Fourth International Conference on War Tax Resistance and Peace Tax Campaigns - Brussels, Belgium 1992

Peace Tax Legislation in Various Countries

Workshop 1

State of affairs, comparison prospects...

Chairperson: Kees Nieuwerth

Resource persons: Phil Rimmer, Malcolm Reid

This workshop was divided into two sessions; me first was concerned with sharing the experiences of campaigning for peace tax legislation the second sought ideas on how to proceed. This process made us aware of the differences between our political cultures, but at the same time showed us the common approaches in our campaigning, and areas which could be worked on together.

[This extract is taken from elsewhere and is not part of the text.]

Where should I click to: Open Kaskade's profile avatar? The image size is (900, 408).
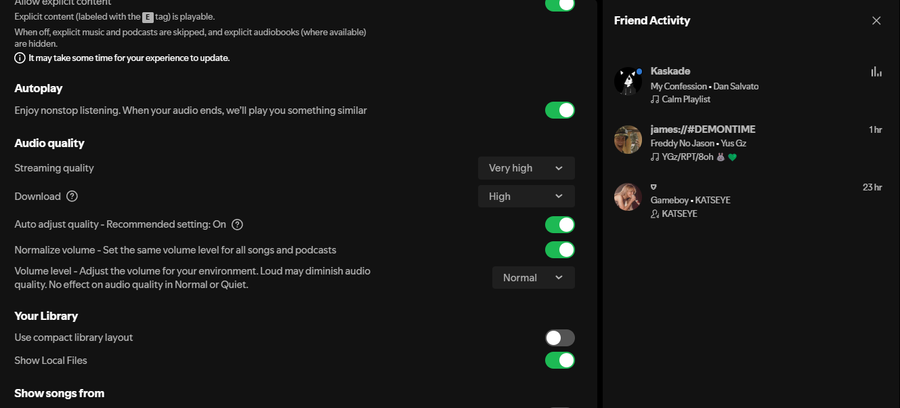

Conscience - the Peace Tax Campaign (UK)

The paths to get legislation into Parliament at the moment are through a Ten Minute Rule Bill or a Private Members Bill. In 1988, The Peace Tax Bill was discussed as a Ten Minute Rule Bill, but this was primarily an airing of the concern and was not acted on. Every session, there is a lottery to see which MP gets the chance to introduce a Bill. As soon as the names are known many pressure groups lobby the MPs in an attempt to get their legislation taken up. An MP will not propose a Bill unless it has a real chance of being passed. The PTC feels it needs the support of at least 200 MPs before this is likely; at present it has. 87, the highest ever number. The recruitment of MPs is done in two steps: firstly an MP is approached by a constituent, to whom the MP has to respond; any positive response is followed up by the staff of the campaign. Most of the supporting MPs are Labour, but some are from the nationalist parties.

Conscience Canada

A Private Members Bill is also the main path for Canadian peace tax legislation. This system is similar to that of the UK, but Canada has supporting MP, Ray Funk. He has not yet been drawn to present a Bill. Apart from the lobbying of individual MPs, Conscience Canada also targets parliamentary committees in order to gain a hearing. There are several sympathetic parliamentarians, particularly amongst the New Democrats.

Spain

At present, Spain has no peace tax legislation prepared, although the WTRs have the support of the Communist party in parliament, which accounts for 107 of the representatives. It was explained that the Spanish parliament lags behind public opinion and so would not be likely to act until support for the legislation was overwhelming,

Peace Tax Network (Germany)

Peace tax legislation has the support of the Greens in the German parliament. Bill was introduced in the 1980s, but was not really discussed as it was just before an election they nave produced a new draft of the Bill which contains substantial changes. It proposes the establishment of a defence budget, separate to the rest of government income, which would receive money only from direct taxes. In this way, full conscientious objection would be possible, as there would be no defence funding out of unavoidable indirect taxes, such as VAT. This would make it easier for people to withhold the defence part of their taxes, and would make the situation clearer for the public to understand.

Italy

The campaign has been successful but is now losing strength, partly due to confusion in the political system. The Northern League, which aims to divide Italy, has had a campaign of non-payment of taxes, which has reflected negatively on WTRs and the peace tax movement. Also, there is now competition between two bills in parliament, one introduced by the Greens and another by the PDS, the former Communist Party. There is already a precedent in the tax system, in that income tax forms already allow people to choose whether they give a certain proportion of their taxes to the Church or all of it to the state.

United States of America

National Campaign for a Peace Tax Fund

Marion Franz told us of her work around the recent Congressional Hearing. The emphasis was on conscience, rather than on military spending, as this made it a constitutional issue and many of the testifiers were representatives of religious organisations. This added respectability to the cause, - and support for the principle came from some surprisingly conservative people.

Proposals

  1. This workshop feels that it is important for the various national campaigns to keep in close contact informing each other of any new developments. The success of one country adds weight to the efforts of other campaigns, and creates precedents. We ask that a list of organisations be made available for this purpose.
  2. We know that a draft bill has been circulated in Australia, but that its supporter in parliament has retired. Malcolm Reid will try and make further contact with the Australian campaign.
  3. In order to develop these international links, we propose that a small international committee be established. This group would investigate the possibility of gaining Non-Governmental Organisation status, in order to direct campaigns at international for a, such as the United Nations and the European Community.
  4. We hope to help the Spanish movement towards formulating a legislative proposal.